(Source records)
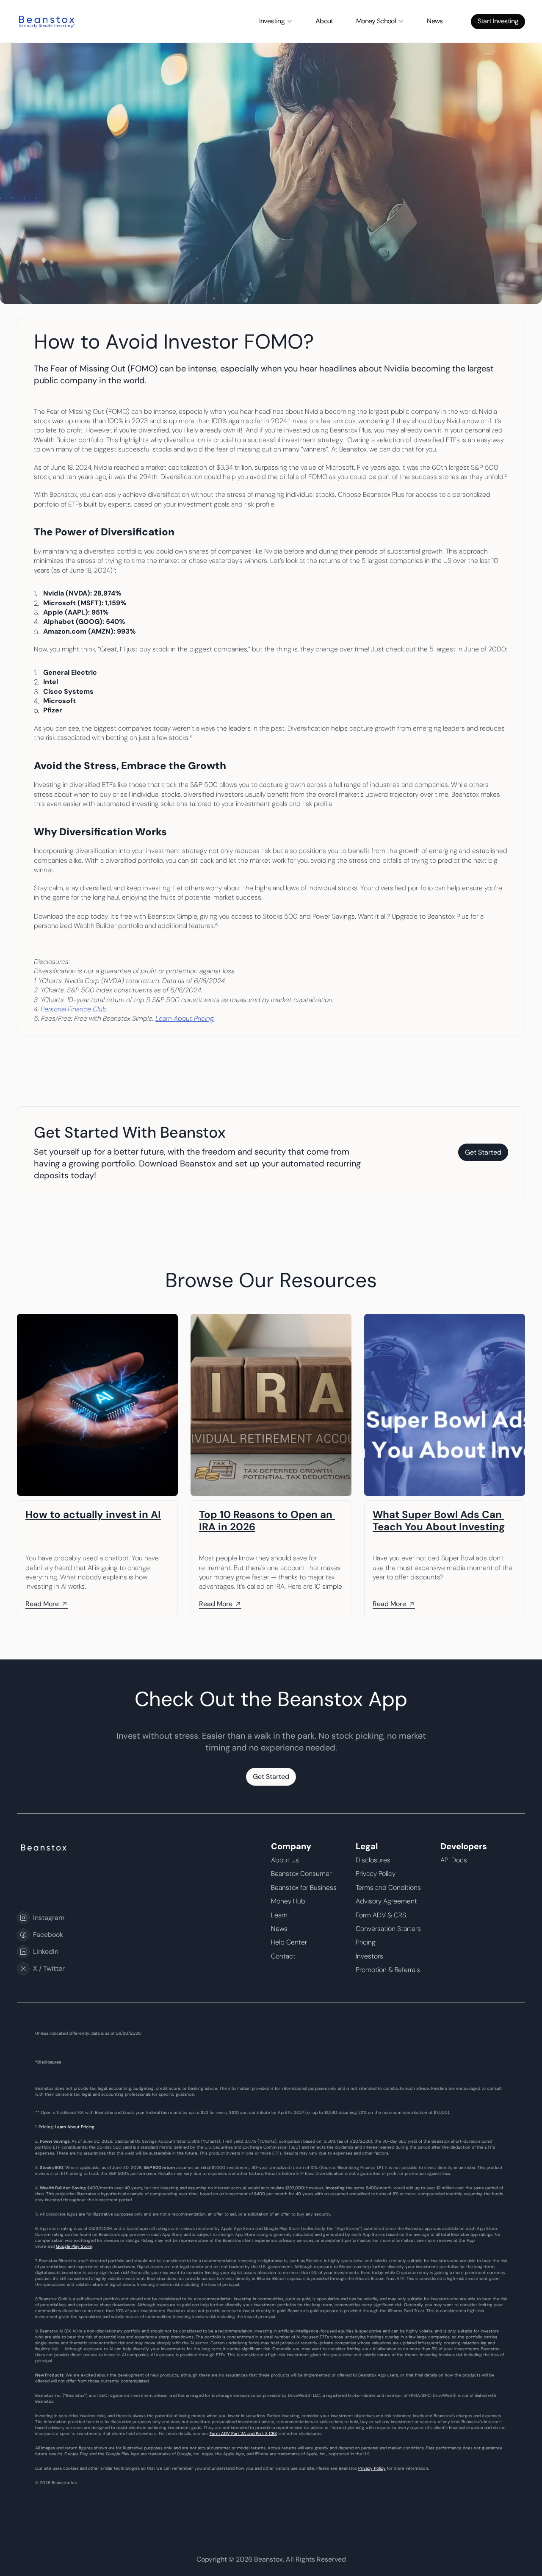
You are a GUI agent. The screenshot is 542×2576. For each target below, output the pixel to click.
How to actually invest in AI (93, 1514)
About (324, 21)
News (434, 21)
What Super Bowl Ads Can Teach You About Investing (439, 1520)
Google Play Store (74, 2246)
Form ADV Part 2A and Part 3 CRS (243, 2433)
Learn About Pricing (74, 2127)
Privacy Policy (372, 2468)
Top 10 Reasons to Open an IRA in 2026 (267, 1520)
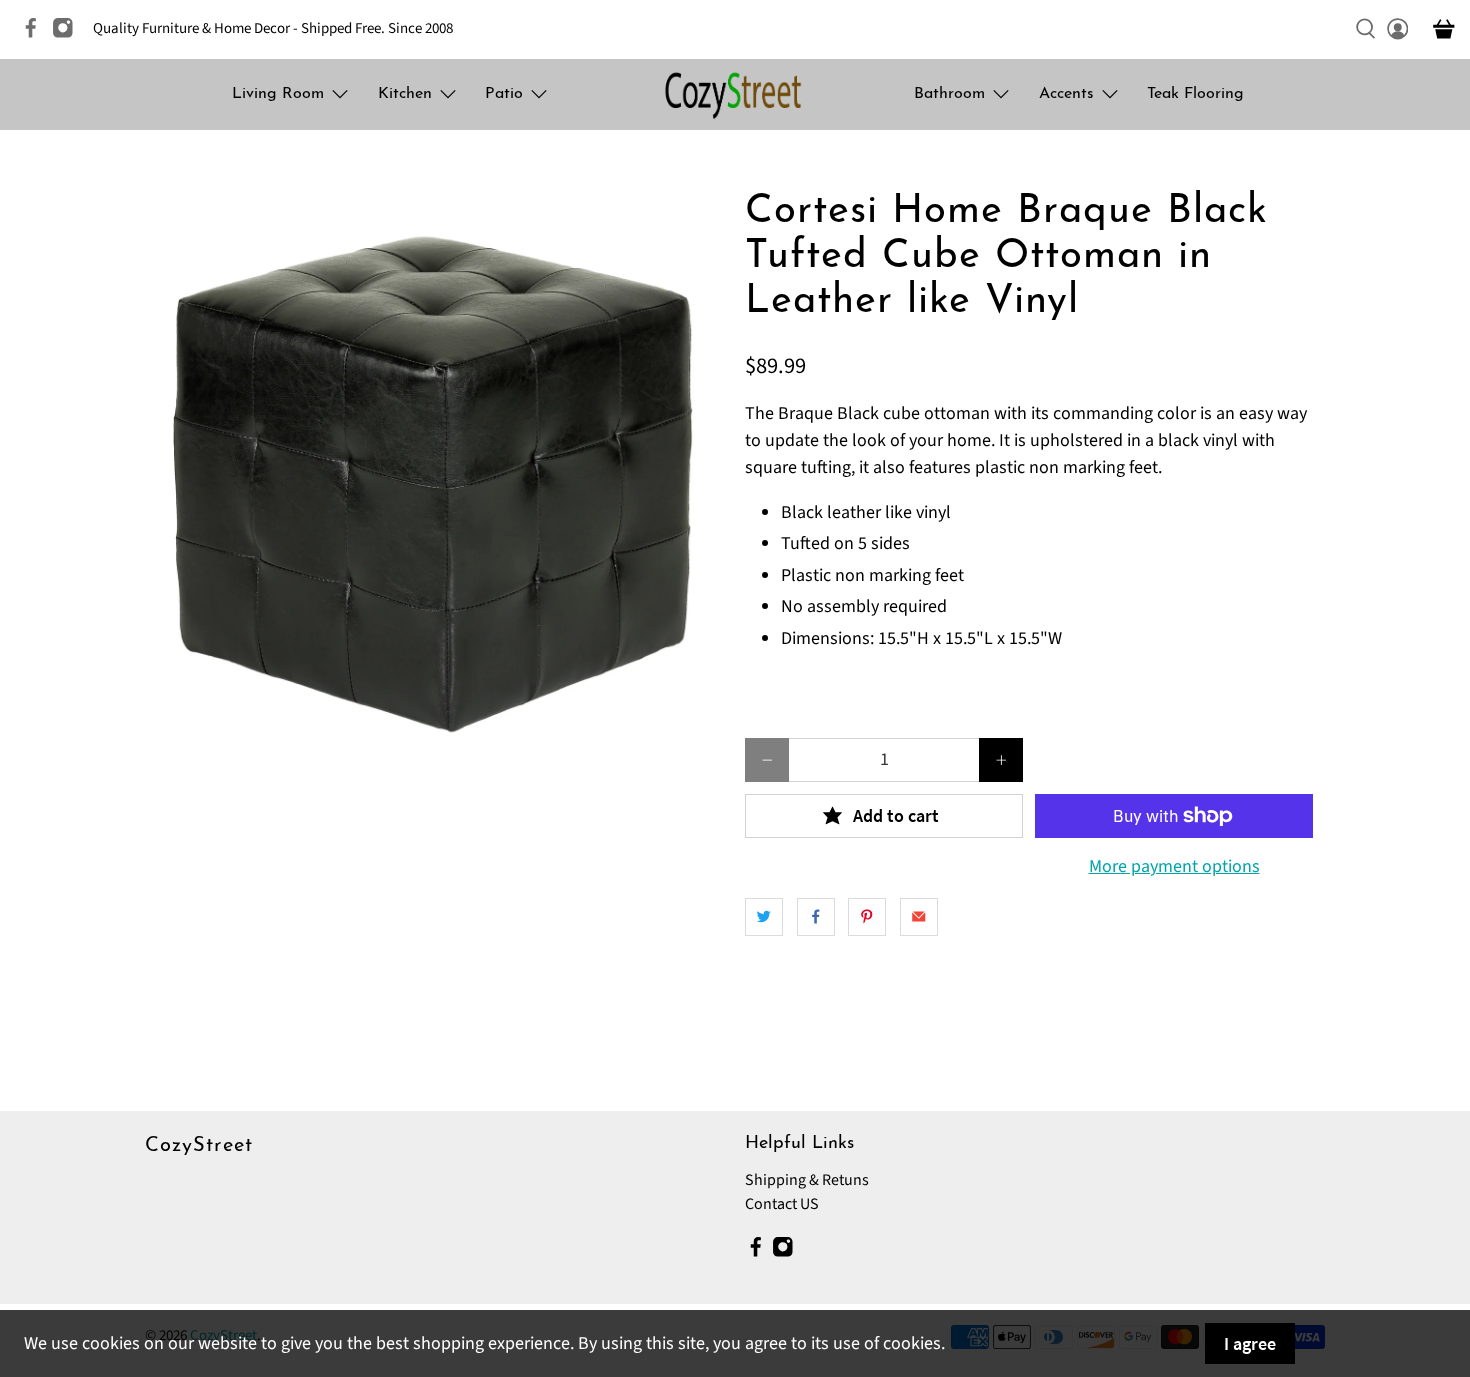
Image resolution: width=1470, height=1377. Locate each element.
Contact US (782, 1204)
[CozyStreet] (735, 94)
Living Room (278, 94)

* * *

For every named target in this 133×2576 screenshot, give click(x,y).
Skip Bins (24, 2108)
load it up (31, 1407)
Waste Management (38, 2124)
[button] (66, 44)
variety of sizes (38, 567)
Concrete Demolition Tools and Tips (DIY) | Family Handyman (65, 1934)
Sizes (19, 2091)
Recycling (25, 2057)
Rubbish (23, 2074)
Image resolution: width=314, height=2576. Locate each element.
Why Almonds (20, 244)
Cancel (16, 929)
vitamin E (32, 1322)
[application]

Task details: The lines that contain the word "width" are wanted; copy each of them from the records.

Exercise result:
Image resolution: width=1470, height=1377. Locate each element.
Image resolution: width=314, height=2576. Locate each element.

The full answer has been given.